Hello! I suggest that while learning the language carefully follow the form but simple, see the example below:

#include <stdio.h>

int main (void)

{
    //variaveis
    int dia, mes, ano;

    //inicio
    printf("\ndigite o dia: ");
    scanf("%d", &dia);

    printf("\ndigite o mes: ");
    scanf("%d", &mes);

    printf("\ndigite o ano: ");
    scanf("%d", &ano);

    if(mes>=1 && mes <=12)
    {
        if(dia>=1 && dia<=30)
        {
            if(ano>=1)
            {
                printf("\nEssa data eh valida!");
            }
            else
            {
                printf("\nEssa data nao eh valida!");
            }
        }
        else
        {
            printf("\nEssa data nao eh valida!");
        }
    }
    else
    {
        printf("\nEssa data nao eh valida!");
    }   
}

By correctly treating each condition we can better control our code, see that it is the same code, the conditions remain the same but now it works, it is only about identation. How are you in the process of training (let’s put it like this) with basic conditional structures, follow understanding how they work and in the future deal with the simplification of the code.

0

The correct condition is as follows:

if (mes >= 1 && mes <= 12 && dia >= 1 && dia <= 31 && ano >= 1) {
    printf("\nEssa data eh valida!");
} else {
    printf("\nEssa data nao eh valida!");
}

Don’t confuse the operator && with ==, because they are very different in both behavior and conceptually.

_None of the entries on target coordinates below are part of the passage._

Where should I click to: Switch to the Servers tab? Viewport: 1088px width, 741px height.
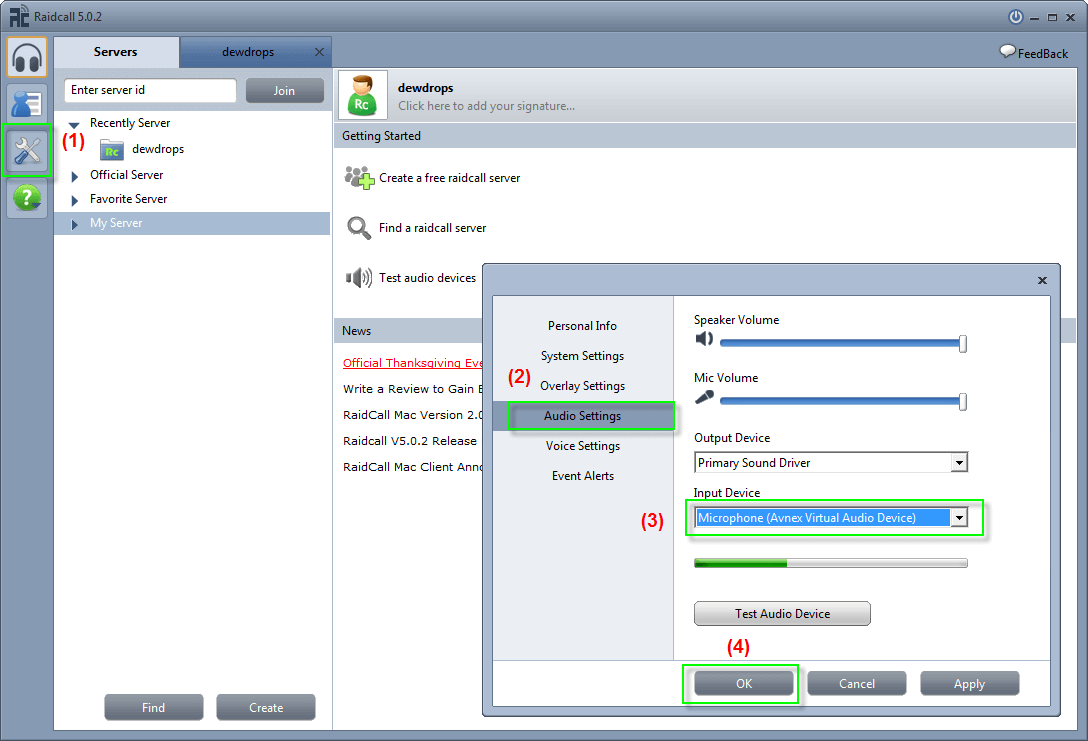click(116, 52)
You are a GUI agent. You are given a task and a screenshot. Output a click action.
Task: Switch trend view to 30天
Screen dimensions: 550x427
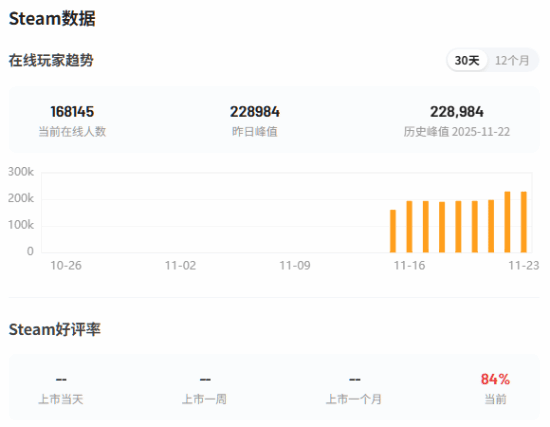467,60
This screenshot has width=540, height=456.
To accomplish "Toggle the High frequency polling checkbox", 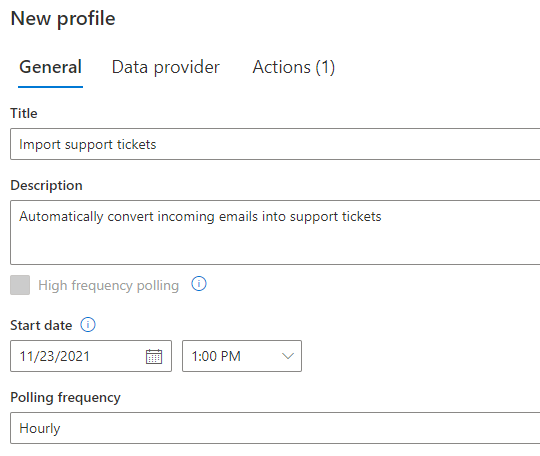I will 20,285.
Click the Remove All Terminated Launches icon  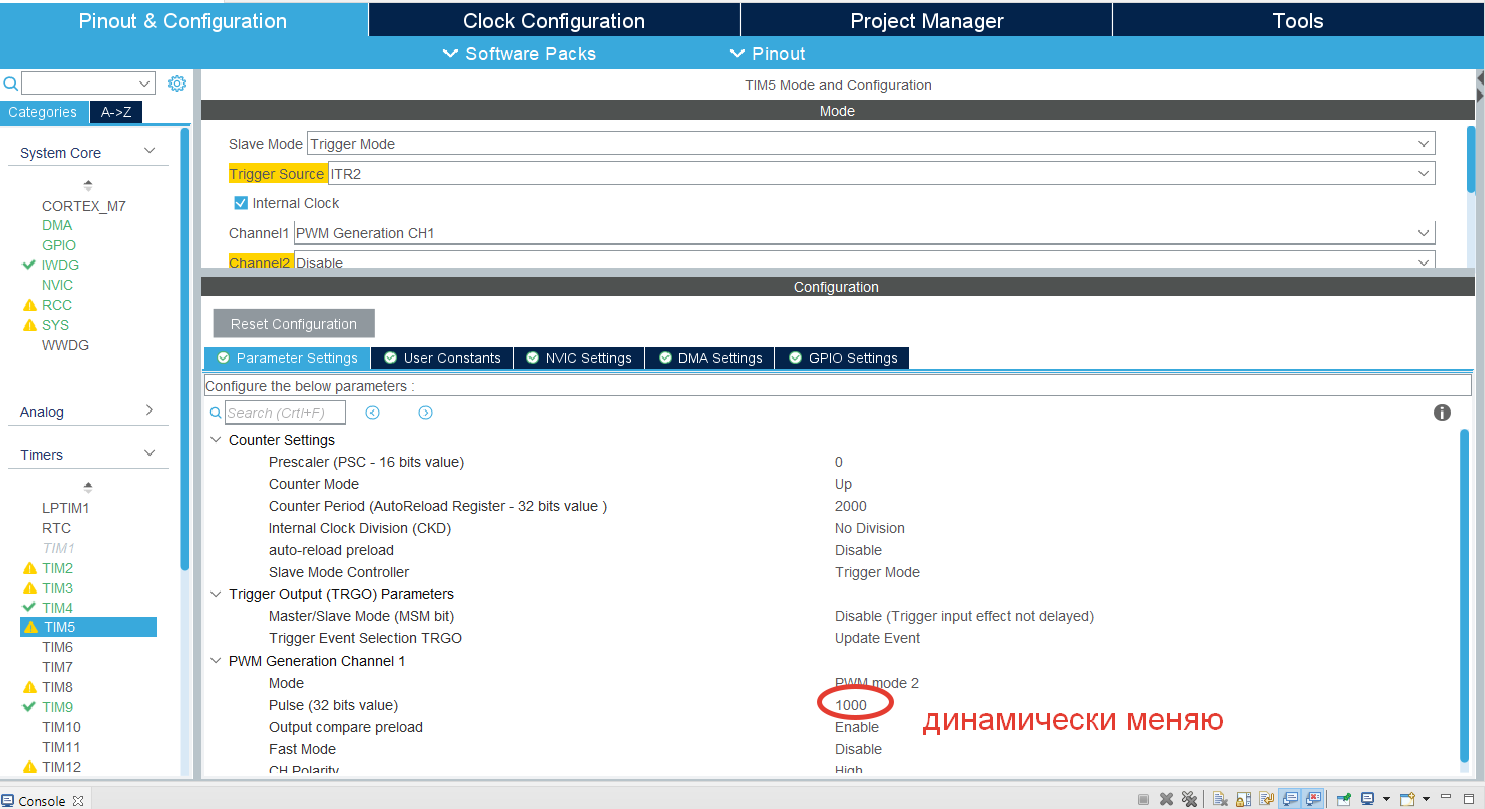tap(1189, 799)
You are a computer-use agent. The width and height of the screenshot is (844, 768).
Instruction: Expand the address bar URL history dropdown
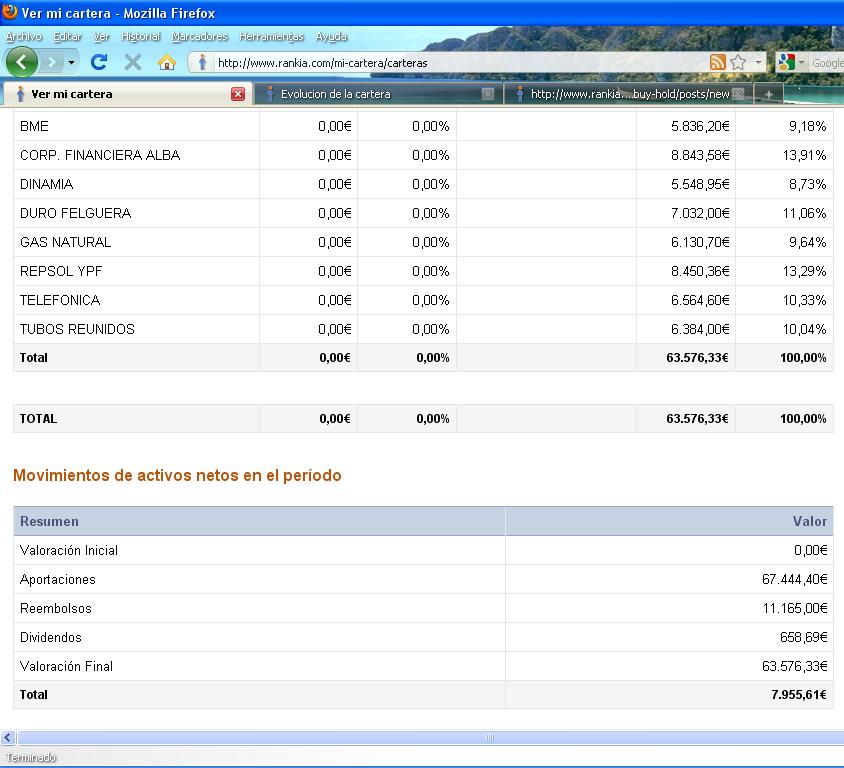[x=758, y=62]
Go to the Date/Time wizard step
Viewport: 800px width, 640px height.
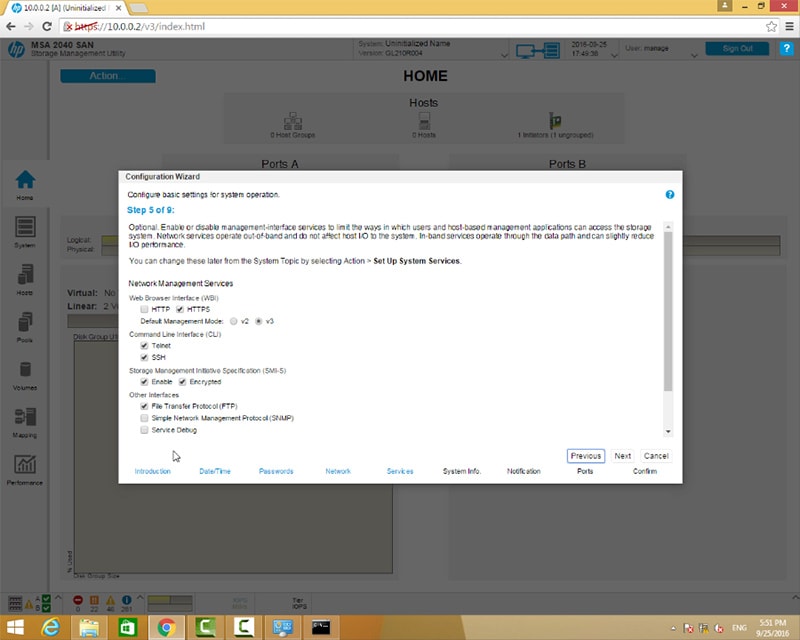(215, 471)
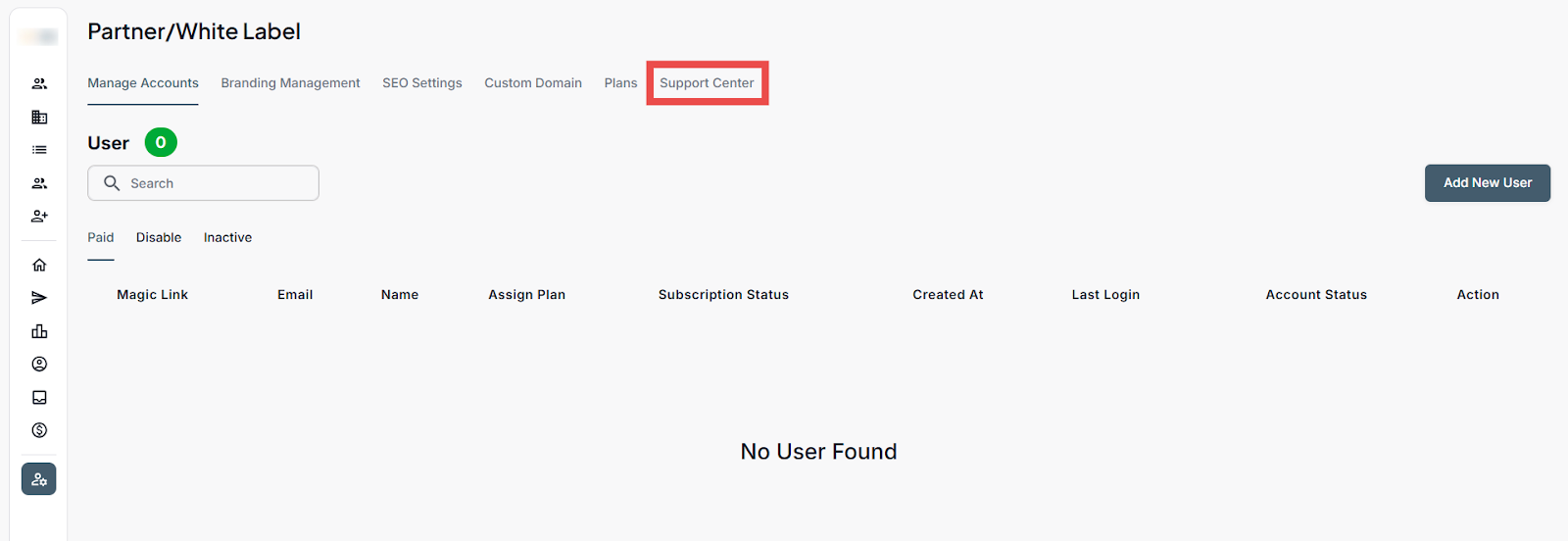
Task: Click the add-person icon in sidebar
Action: pos(39,216)
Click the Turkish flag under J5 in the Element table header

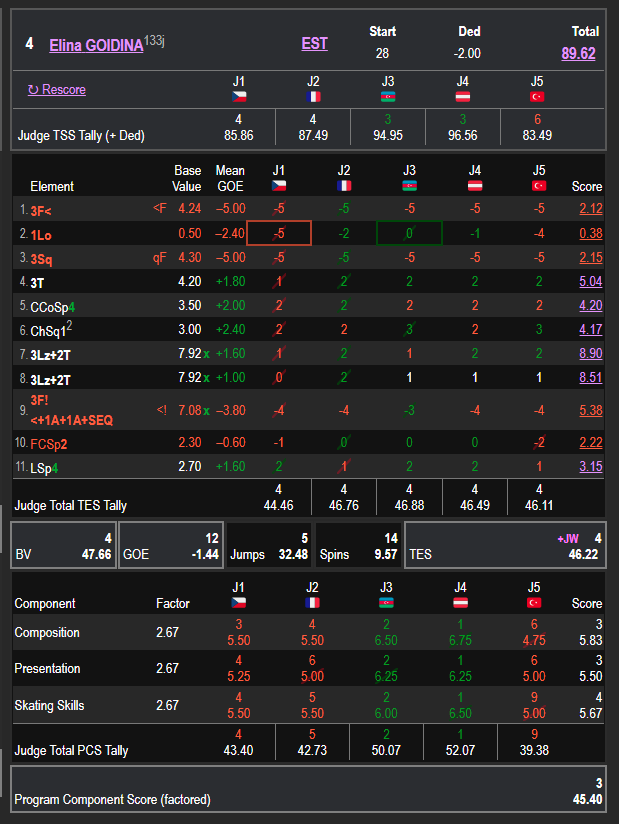537,186
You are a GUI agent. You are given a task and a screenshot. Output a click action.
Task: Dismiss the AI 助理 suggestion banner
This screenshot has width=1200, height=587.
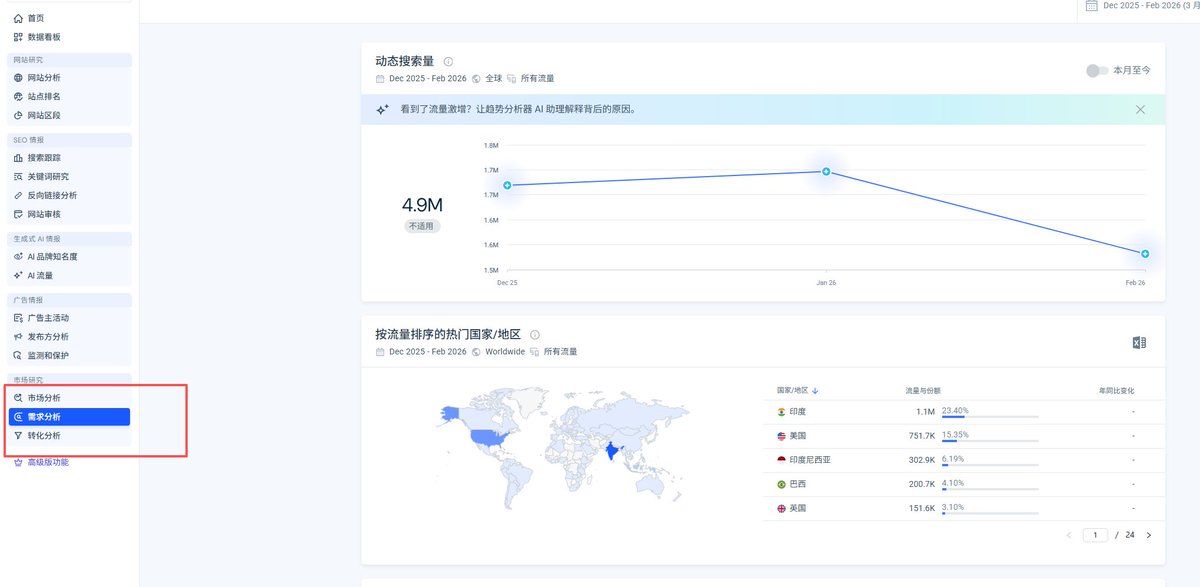[x=1140, y=109]

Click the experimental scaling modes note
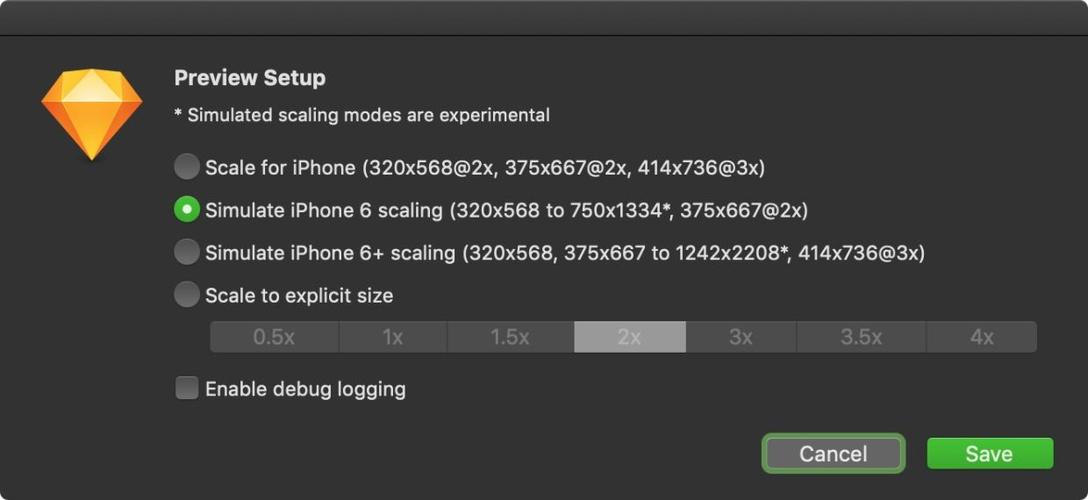(x=362, y=115)
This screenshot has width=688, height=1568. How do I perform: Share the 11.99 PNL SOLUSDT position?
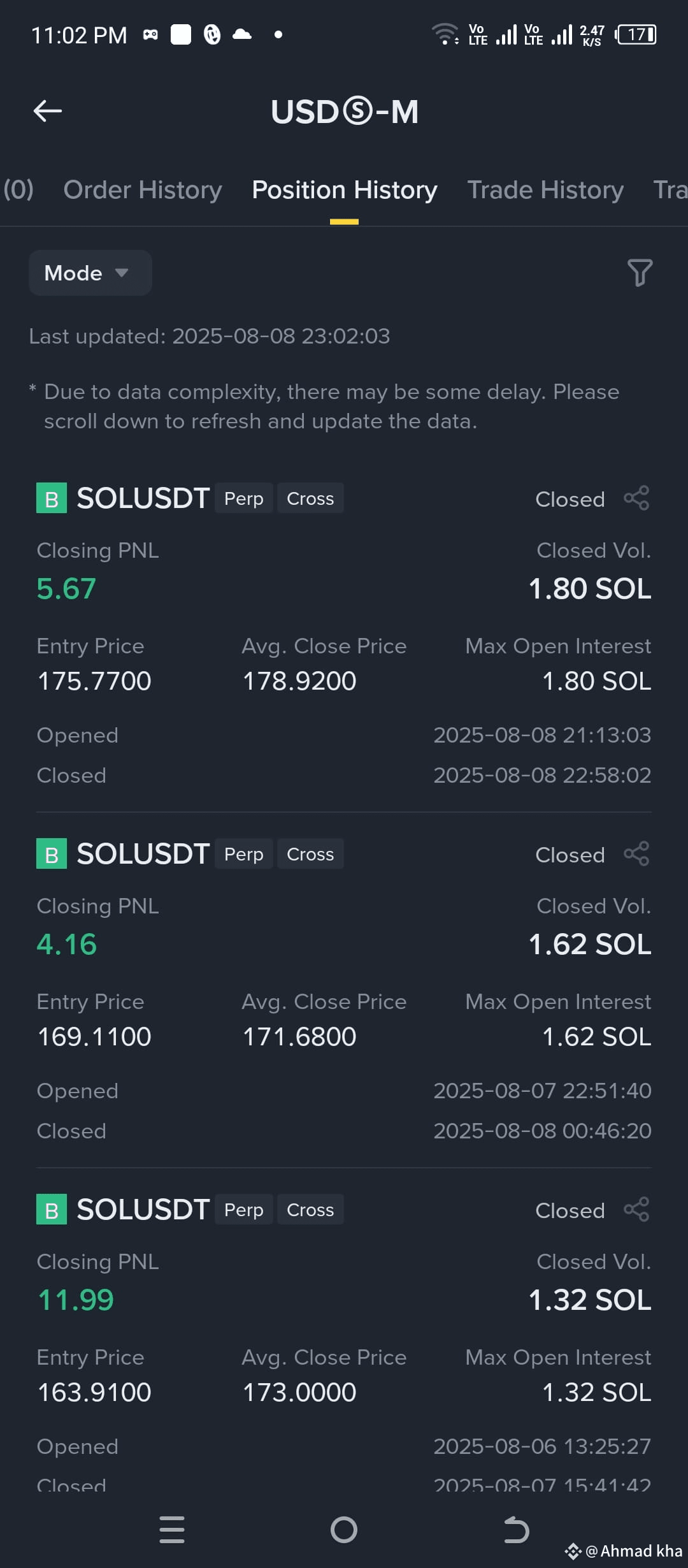point(636,1210)
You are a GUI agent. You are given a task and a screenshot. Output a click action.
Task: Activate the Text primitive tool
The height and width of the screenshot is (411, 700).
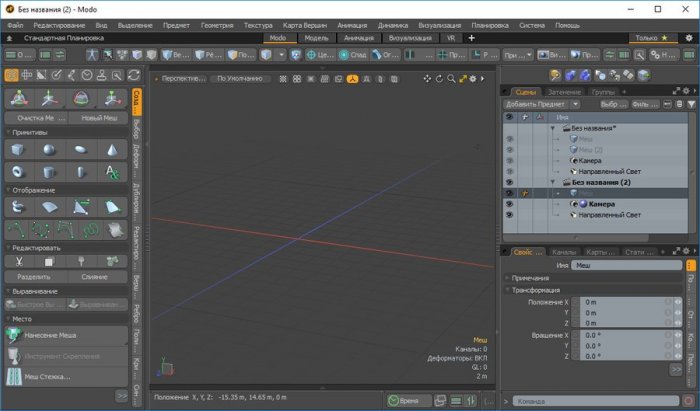tap(112, 172)
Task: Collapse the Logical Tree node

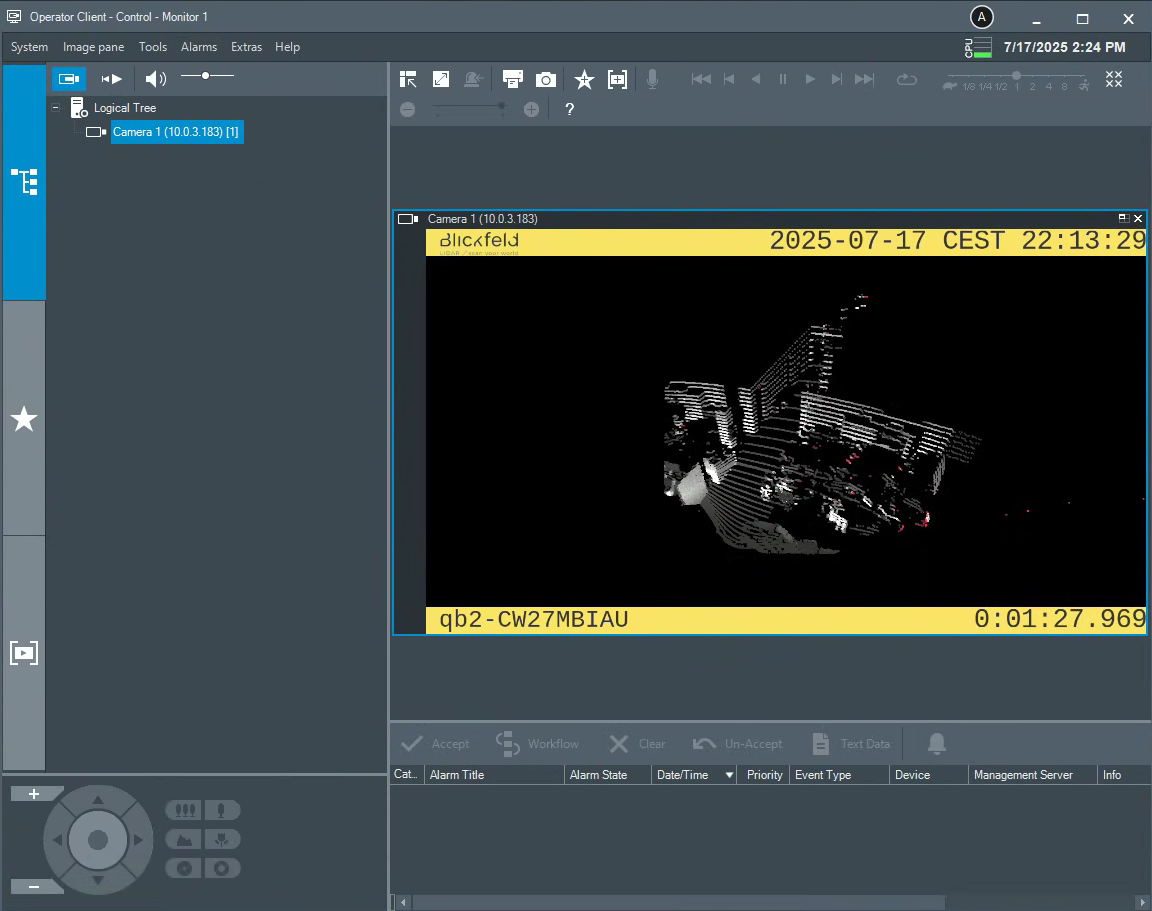Action: (x=56, y=108)
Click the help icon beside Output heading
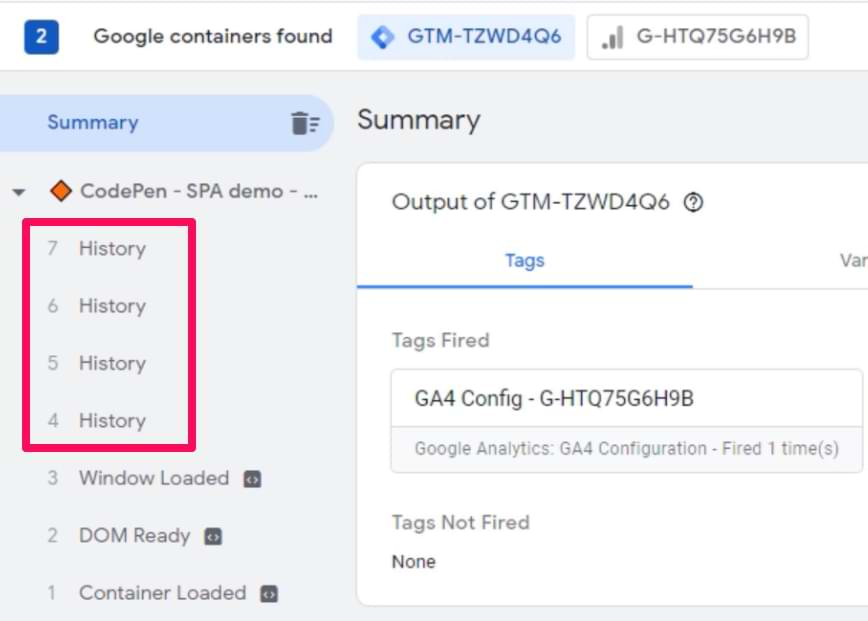Viewport: 868px width, 621px height. tap(693, 202)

On terms dia>0, mes>0 and ano>0 are redundant in the face of the other restrictions that already exist, and therefore are unnecessary.

Ah, and this of course, still disregards the fact that not every month has a day 31 and that February may have 28 or 29 days. For this, some more complex conditions would be necessary, but as you are just beginning, let’s stick with this simpler case that every month can have 31 days. But if you really want to know, to deal with these cases (considering that the calendar is always Gregorian), the condition would be as follows:

if (dia >= 1 && dia <= 31 && mes >= 1 && mes <= 12 && ano >= 1 && (dia <= 28 || mes == 1 || mes == 3 || mes == 5 || mes == 7 || mes == 8 || mes == 10 || mes == 12 || (dia <= 30 && mes != 2) || (dia == 29 && ano % 4 == 0 && (ano % 100 != 0 || ano % 400 == 0)))) {

The use of ifs chained does not occur the way you imagined. If you do not know yet how the if without the { and the } that follow him, so always use the { and the } on it. Only use the if without the { and the } when you’re sure of how it works and already know when it’s a good idea or not (and most of the time, don’t put the { and the } in the if it’s not a good idea).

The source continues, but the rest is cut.